-------- RECORDS TO PROCESS
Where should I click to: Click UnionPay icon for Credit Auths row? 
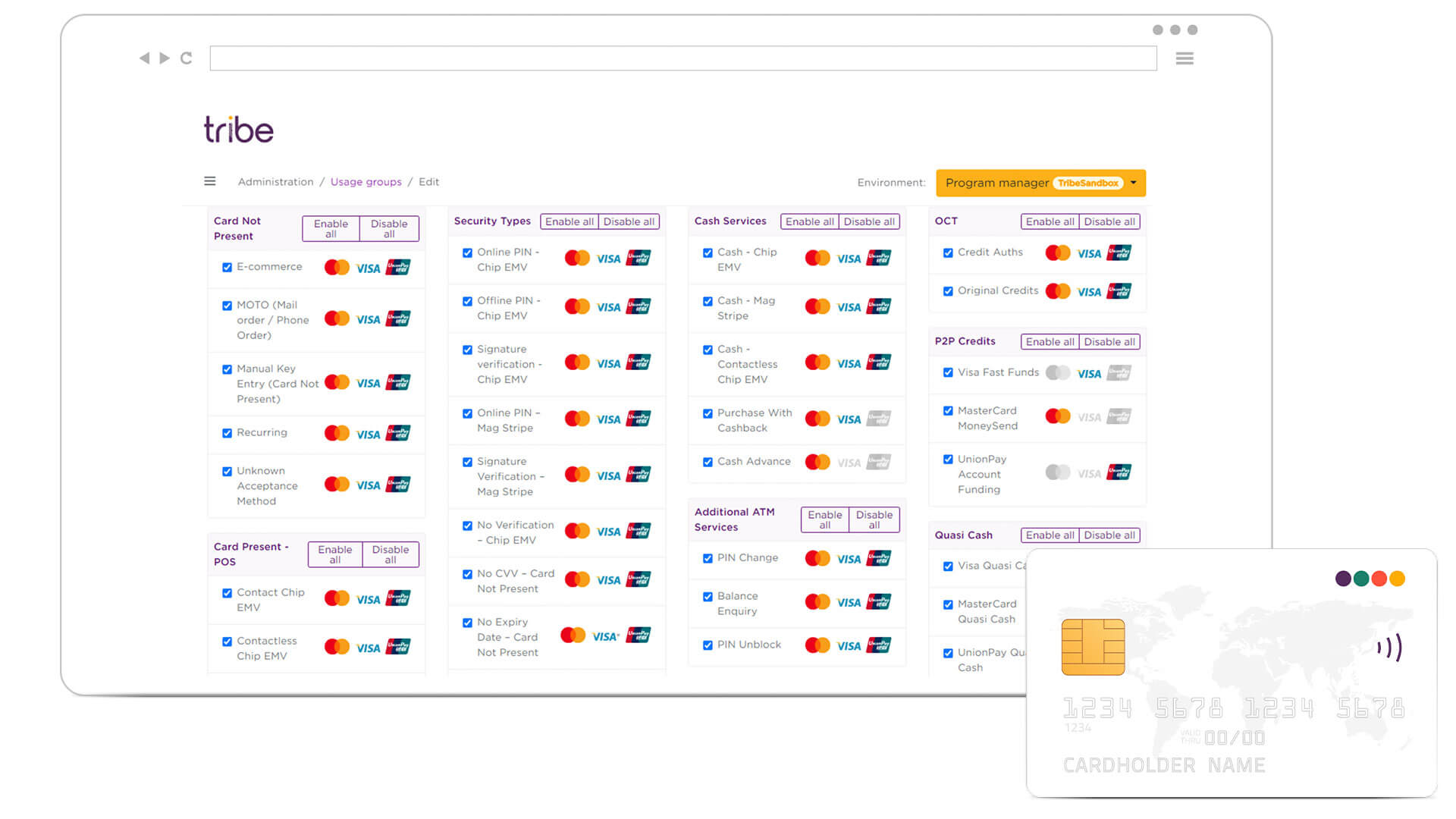point(1119,253)
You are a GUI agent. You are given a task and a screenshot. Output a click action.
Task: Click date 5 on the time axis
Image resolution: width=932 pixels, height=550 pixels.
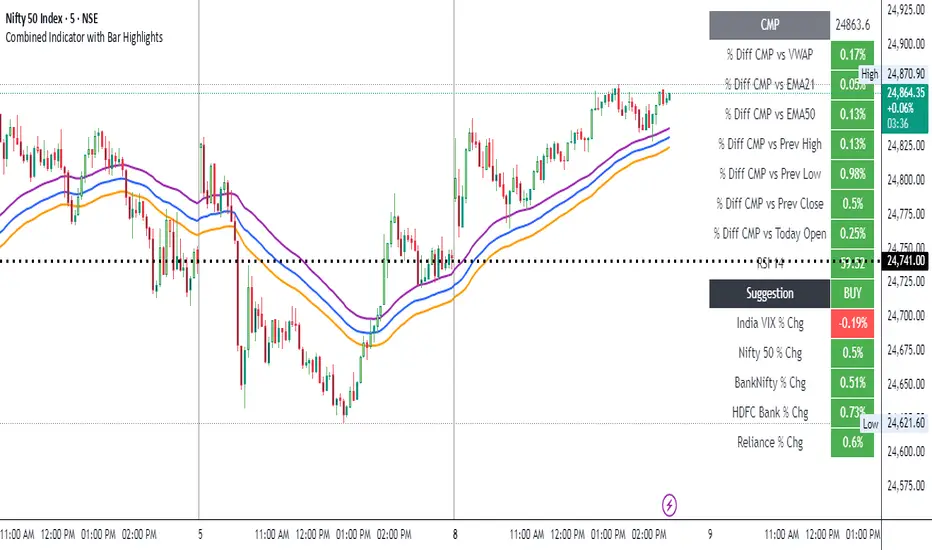click(x=200, y=533)
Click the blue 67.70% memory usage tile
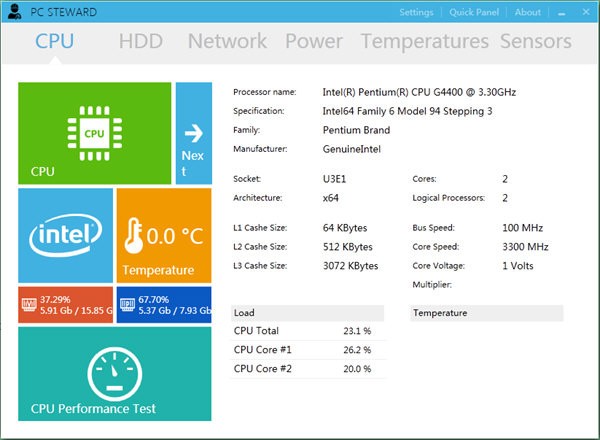 [163, 304]
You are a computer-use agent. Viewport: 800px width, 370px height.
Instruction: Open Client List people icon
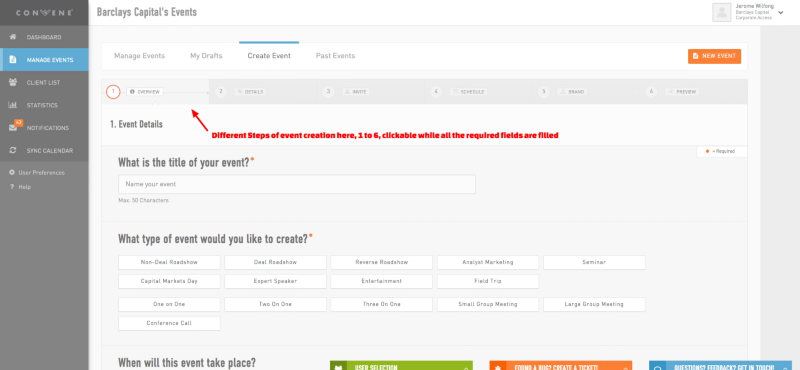tap(13, 83)
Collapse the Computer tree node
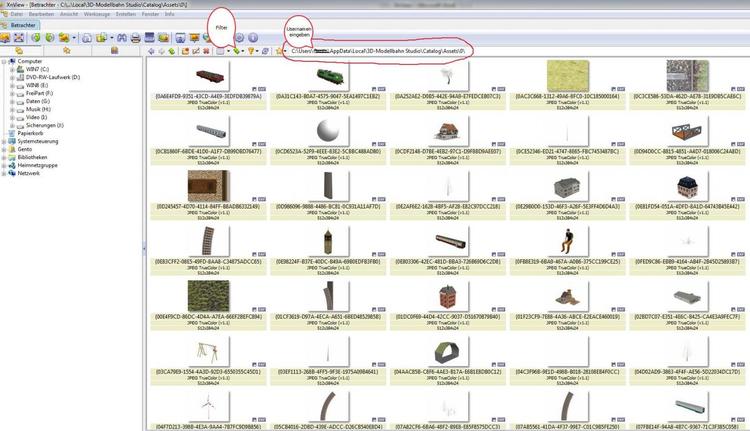 [5, 61]
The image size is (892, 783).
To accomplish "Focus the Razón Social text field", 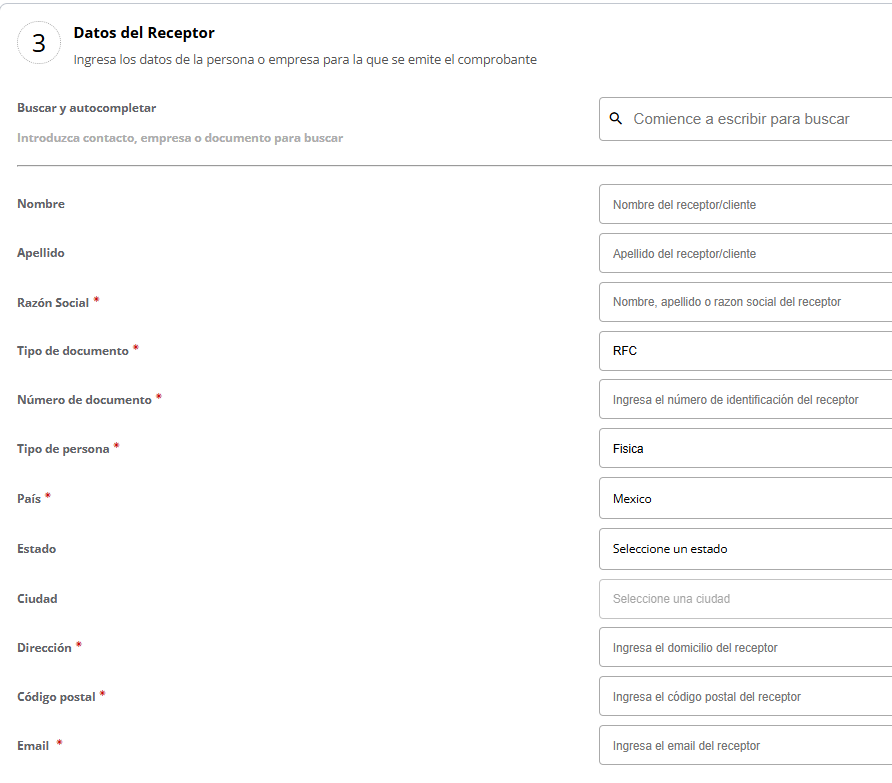I will [x=745, y=302].
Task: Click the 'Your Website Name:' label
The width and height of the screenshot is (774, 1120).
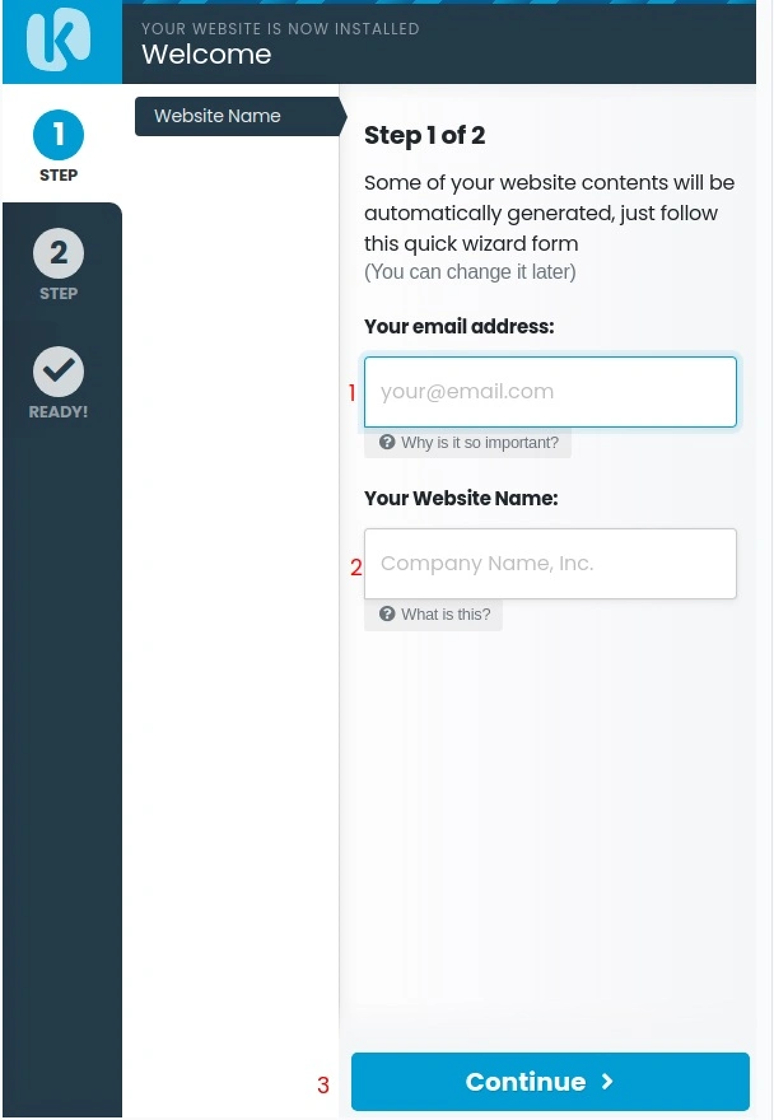Action: [461, 498]
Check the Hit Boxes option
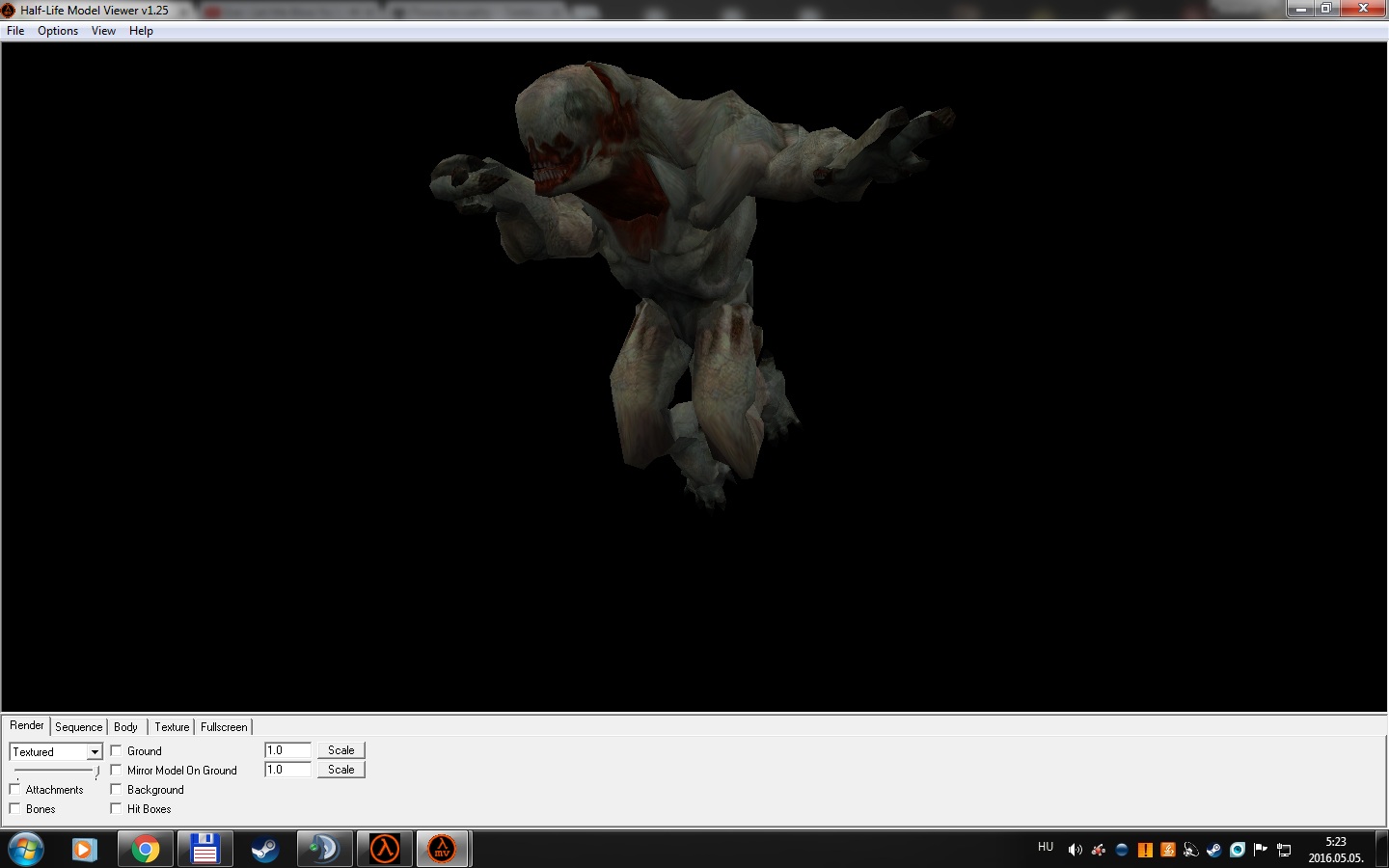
----------------
** TO DO **
Where the line with "Task: Click the 'Your Website Name:' label" appears, begin there and transcribe exactly through the last line of the data, leaving all pictures aside.

** ANSWER SECTION **
Task: Click the 'Your Website Name:' label
The width and height of the screenshot is (774, 1120).
Action: [461, 498]
Check the Hit Boxes option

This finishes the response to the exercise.